+++ Extracted material

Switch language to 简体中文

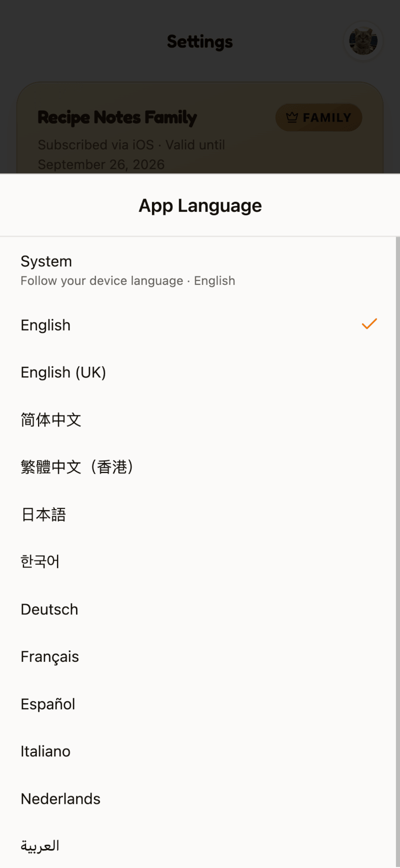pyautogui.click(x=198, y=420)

++++++
+++ Extracted material

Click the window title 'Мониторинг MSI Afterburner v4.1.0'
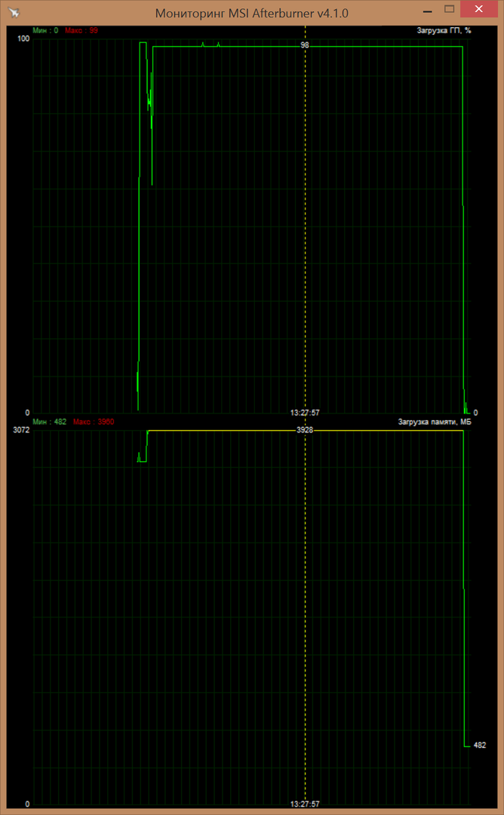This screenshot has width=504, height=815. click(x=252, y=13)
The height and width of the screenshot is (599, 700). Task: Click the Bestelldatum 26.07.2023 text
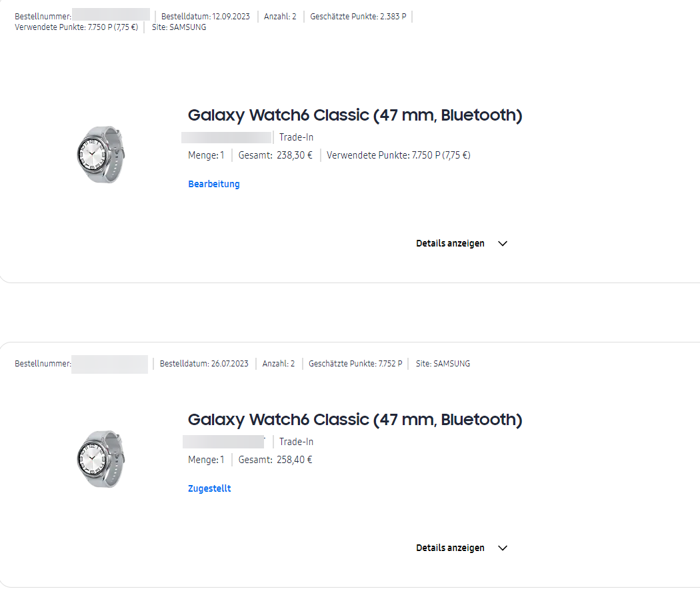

++++++

* _How to complete this task_
Within the material above, find the part that opens with the line containing "Click the window" and closes with the line containing "The height and", and reproduce it exactly without the pictures.

* _Answer space_
Click the window title 'Мониторинг MSI Afterburner v4.1.0'
This screenshot has width=504, height=815. click(x=252, y=13)
The height and width of the screenshot is (599, 700). Task: Click the Bestelldatum 26.07.2023 text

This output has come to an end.